REQUIREMENT
Put the lines of the records into a JSON list of strings, one string per line, leaving out blank lines and pictures. Include only the stretch from the line containing "At what (x,y)" through the end of the records.

Stored records
════════

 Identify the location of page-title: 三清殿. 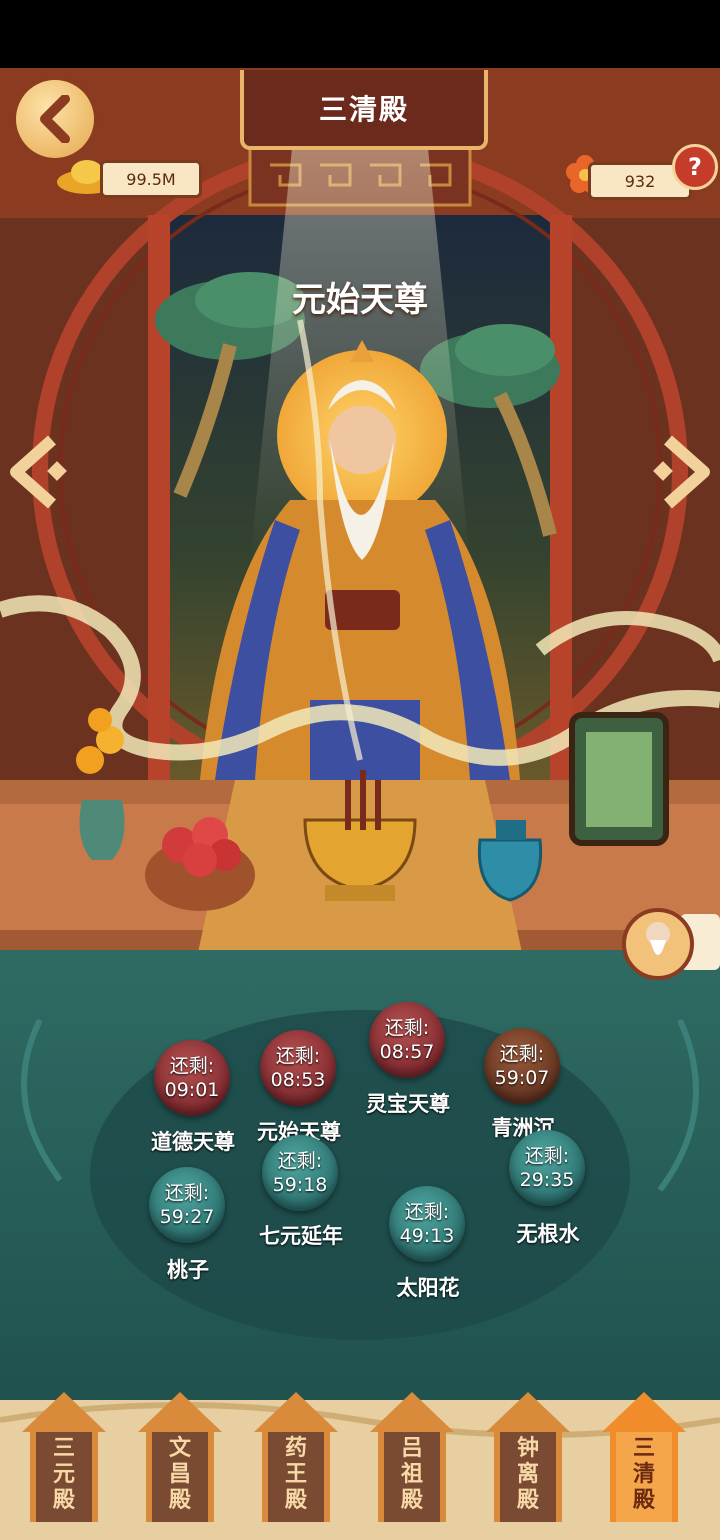
(364, 110).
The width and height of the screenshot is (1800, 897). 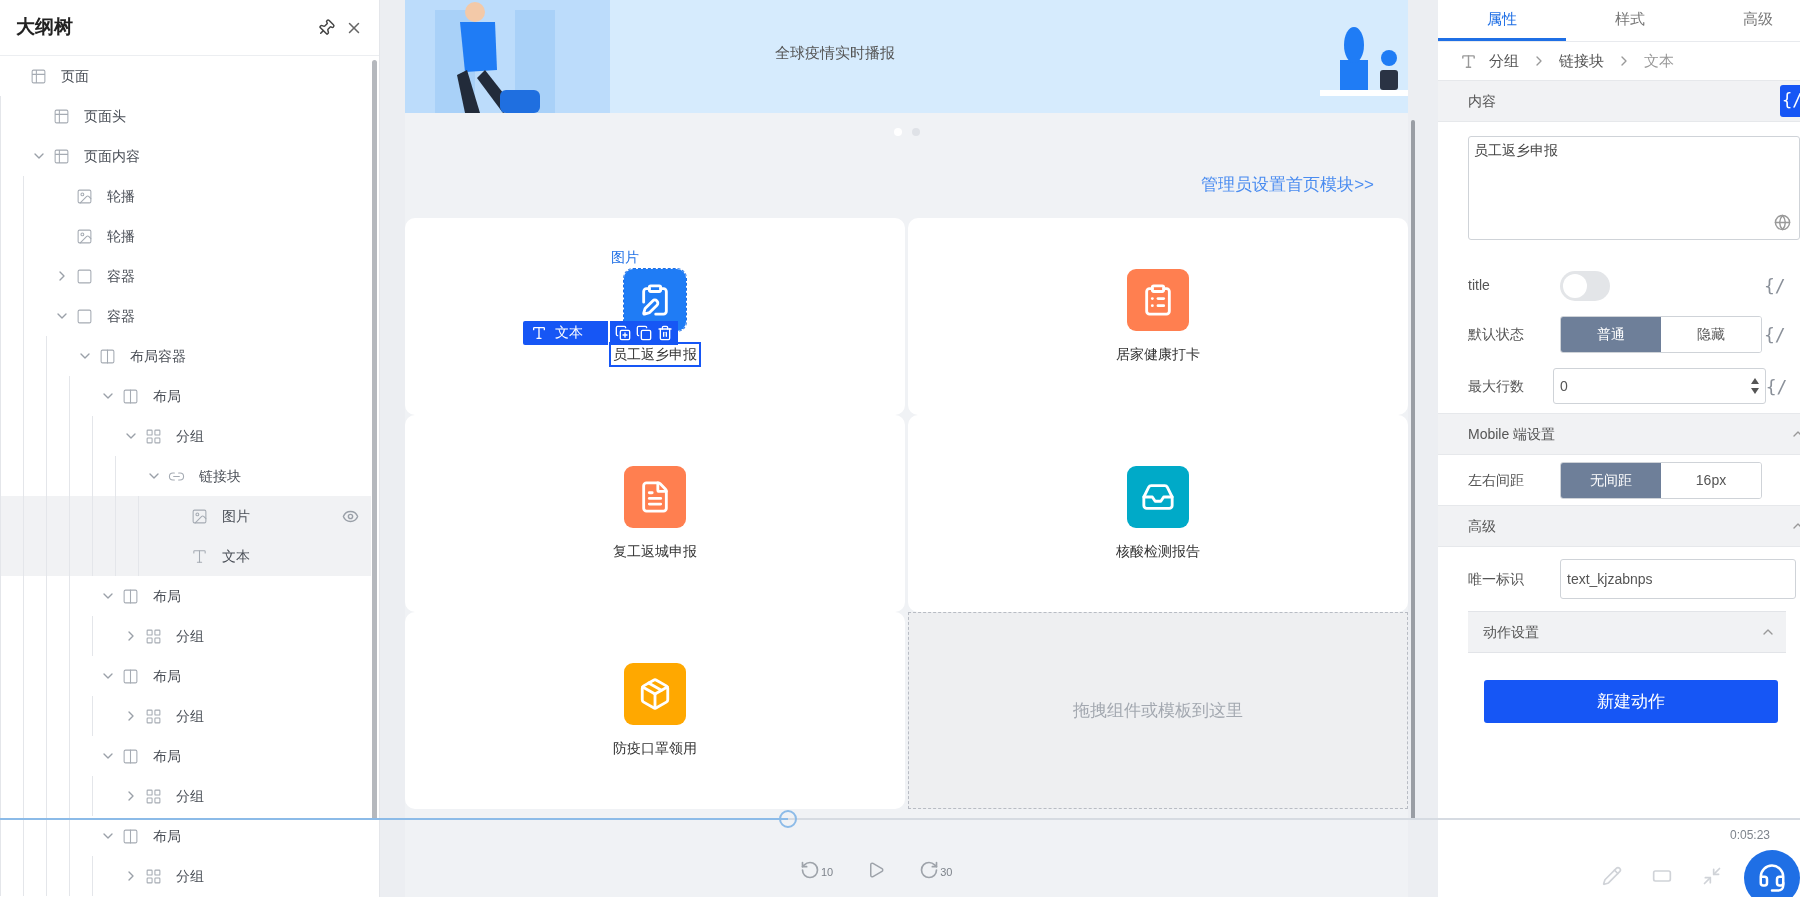 I want to click on segment-option: 无间距, so click(x=1611, y=480).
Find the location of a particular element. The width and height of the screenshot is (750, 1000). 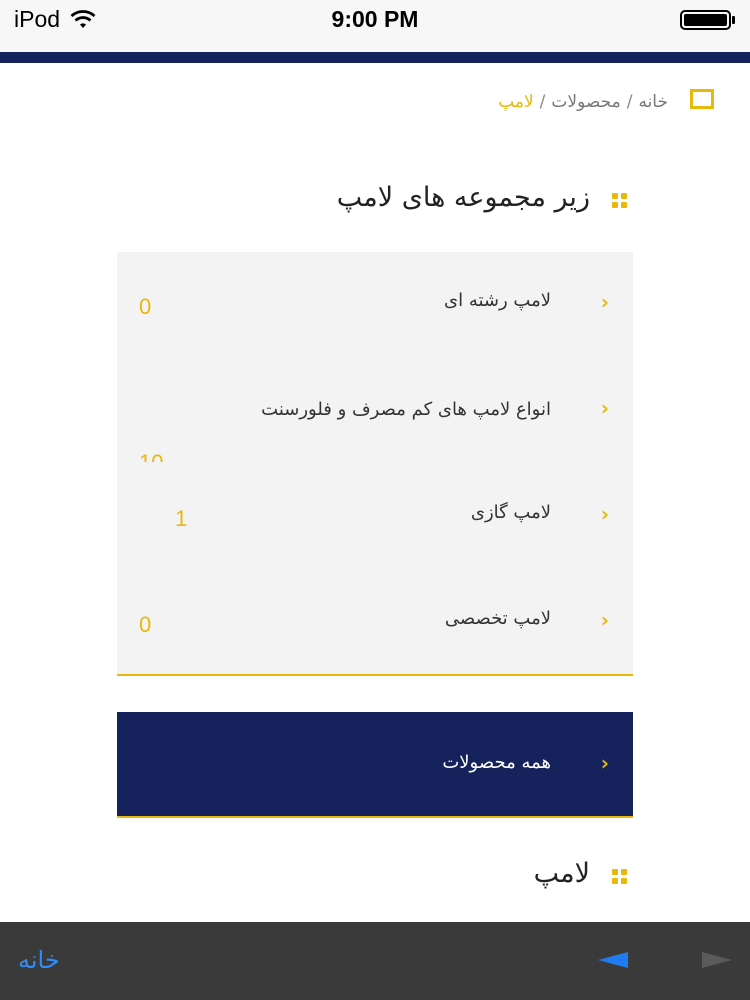

back-arrow-icon is located at coordinates (613, 960).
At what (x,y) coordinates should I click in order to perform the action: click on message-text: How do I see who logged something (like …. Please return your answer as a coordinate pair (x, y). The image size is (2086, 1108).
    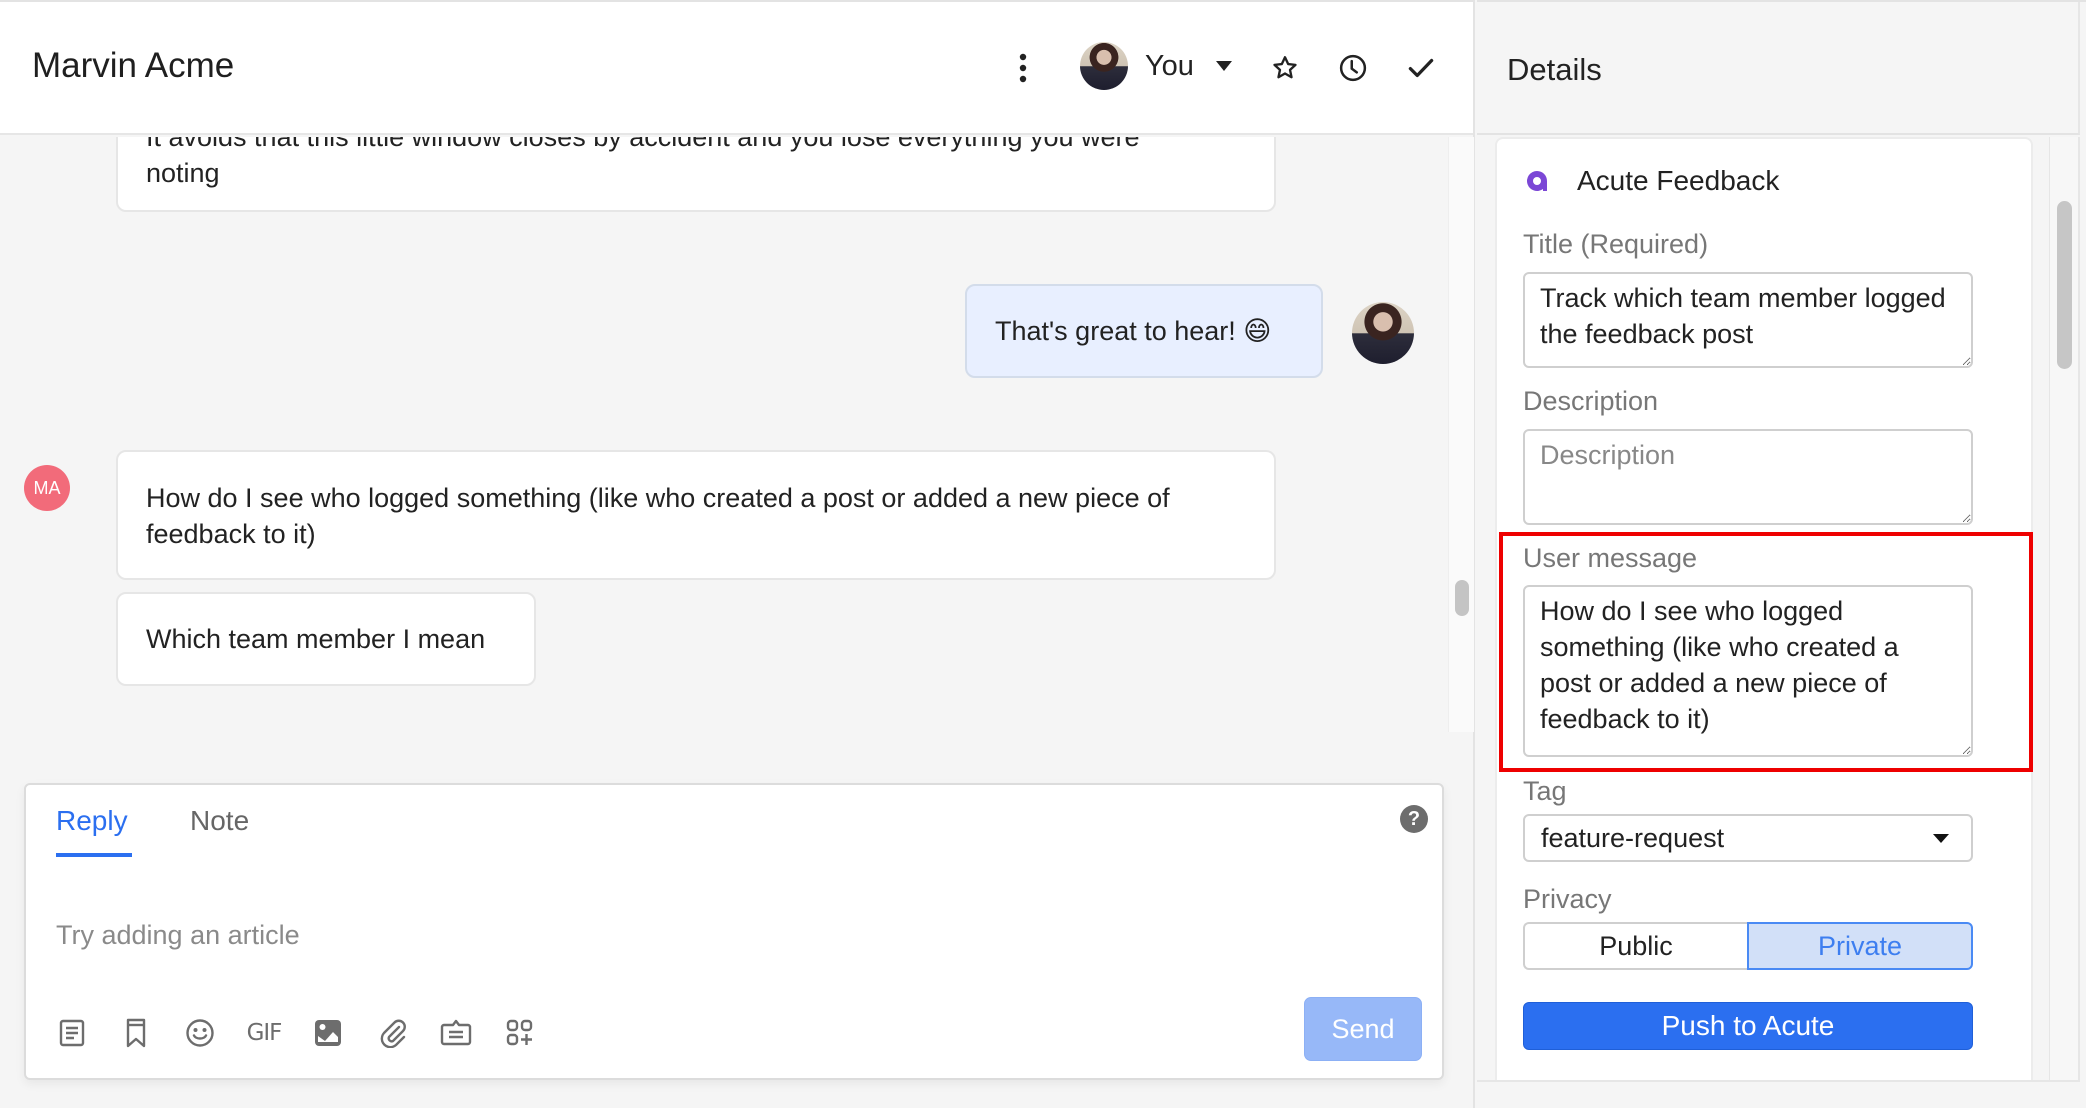
    Looking at the image, I should click on (658, 516).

════════

RESULT OF THIS TASK
[
  "At what (x,y) coordinates should I click in order to perform the action: click on message-text: How do I see who logged something (like …. Please return your answer as a coordinate pair (x, y). The image size is (2086, 1108).",
  "    Looking at the image, I should click on (658, 516)."
]